• Description of the task:
A single stretch of the material below is to be transcribed exactly, starting at the line with "Task: Toggle the" and ending after the line with "Given: Go to results page 2".
[Source data Boundary: Start]
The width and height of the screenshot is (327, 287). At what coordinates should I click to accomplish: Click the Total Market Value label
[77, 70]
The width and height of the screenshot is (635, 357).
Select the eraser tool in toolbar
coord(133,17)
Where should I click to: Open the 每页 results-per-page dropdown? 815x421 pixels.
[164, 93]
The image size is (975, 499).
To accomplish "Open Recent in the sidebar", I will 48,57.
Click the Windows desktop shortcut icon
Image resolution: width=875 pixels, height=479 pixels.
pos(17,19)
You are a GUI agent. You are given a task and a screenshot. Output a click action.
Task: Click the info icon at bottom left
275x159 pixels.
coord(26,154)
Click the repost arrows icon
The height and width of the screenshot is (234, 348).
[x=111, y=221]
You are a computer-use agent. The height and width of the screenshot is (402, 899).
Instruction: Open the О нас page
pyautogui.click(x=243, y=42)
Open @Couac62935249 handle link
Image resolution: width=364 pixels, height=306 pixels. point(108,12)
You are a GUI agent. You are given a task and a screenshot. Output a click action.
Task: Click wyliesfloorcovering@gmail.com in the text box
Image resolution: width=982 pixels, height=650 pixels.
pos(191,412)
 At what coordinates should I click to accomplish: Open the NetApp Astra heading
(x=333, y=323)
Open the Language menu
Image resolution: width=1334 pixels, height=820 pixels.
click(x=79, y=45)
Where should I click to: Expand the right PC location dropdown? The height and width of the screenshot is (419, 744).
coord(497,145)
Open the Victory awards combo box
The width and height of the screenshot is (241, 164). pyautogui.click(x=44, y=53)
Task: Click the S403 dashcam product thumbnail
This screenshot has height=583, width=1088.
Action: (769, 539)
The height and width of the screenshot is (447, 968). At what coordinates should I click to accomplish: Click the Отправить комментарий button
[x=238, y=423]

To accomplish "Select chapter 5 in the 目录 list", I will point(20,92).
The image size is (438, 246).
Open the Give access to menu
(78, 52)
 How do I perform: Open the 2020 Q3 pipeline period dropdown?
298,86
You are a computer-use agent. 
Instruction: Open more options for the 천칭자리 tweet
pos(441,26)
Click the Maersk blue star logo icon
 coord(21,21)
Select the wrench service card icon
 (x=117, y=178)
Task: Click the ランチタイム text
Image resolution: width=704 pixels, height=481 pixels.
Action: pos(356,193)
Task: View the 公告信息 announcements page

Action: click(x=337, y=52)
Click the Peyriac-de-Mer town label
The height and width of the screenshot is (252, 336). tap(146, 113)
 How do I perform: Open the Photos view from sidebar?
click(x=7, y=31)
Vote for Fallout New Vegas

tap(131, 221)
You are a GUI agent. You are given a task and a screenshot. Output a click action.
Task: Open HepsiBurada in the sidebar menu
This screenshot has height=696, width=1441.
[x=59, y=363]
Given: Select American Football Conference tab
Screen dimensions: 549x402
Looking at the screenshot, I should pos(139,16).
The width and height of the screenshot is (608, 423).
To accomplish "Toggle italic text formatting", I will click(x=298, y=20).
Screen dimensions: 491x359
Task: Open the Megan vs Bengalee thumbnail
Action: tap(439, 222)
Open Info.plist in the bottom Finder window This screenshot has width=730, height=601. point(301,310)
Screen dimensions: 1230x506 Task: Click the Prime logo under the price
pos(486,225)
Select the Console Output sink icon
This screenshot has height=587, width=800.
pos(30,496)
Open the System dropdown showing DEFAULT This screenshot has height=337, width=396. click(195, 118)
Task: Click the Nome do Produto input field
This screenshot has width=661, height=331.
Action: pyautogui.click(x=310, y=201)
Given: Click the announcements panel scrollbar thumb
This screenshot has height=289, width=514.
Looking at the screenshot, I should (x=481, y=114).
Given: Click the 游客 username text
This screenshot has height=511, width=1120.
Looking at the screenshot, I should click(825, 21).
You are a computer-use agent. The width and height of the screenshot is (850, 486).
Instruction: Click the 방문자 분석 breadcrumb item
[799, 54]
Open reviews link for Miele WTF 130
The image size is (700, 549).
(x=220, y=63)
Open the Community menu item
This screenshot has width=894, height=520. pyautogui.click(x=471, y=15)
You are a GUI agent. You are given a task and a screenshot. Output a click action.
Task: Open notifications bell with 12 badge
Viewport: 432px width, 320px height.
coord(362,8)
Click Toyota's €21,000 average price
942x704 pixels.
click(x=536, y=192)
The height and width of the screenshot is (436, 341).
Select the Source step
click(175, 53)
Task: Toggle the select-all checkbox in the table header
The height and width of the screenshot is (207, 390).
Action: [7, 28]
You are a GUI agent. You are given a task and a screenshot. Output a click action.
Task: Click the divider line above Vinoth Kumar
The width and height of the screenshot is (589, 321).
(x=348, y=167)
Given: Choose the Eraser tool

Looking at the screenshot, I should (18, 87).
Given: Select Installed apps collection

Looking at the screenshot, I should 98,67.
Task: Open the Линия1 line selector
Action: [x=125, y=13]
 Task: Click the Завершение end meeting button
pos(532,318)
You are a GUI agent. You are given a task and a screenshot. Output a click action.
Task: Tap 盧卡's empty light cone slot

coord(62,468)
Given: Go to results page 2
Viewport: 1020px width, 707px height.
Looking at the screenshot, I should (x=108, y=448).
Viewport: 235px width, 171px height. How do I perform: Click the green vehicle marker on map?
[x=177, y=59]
[Source data Boundary: End]
• Written answer:
Task: Toggle the select-all checkbox in the table header
The height and width of the screenshot is (207, 390).
Action: [7, 28]
You are a GUI agent. You are given a task and a screenshot. Output a click action.
Task: Click the divider line above Vinoth Kumar
The width and height of the screenshot is (589, 321).
(x=348, y=167)
Given: Choose the Eraser tool

Looking at the screenshot, I should (18, 87).
Given: Select Installed apps collection

Looking at the screenshot, I should 98,67.
Task: Open the Линия1 line selector
Action: [x=125, y=13]
 Task: Click the Завершение end meeting button
pos(532,318)
You are a GUI agent. You are given a task and a screenshot. Output a click action.
Task: Tap 盧卡's empty light cone slot

coord(62,468)
Given: Go to results page 2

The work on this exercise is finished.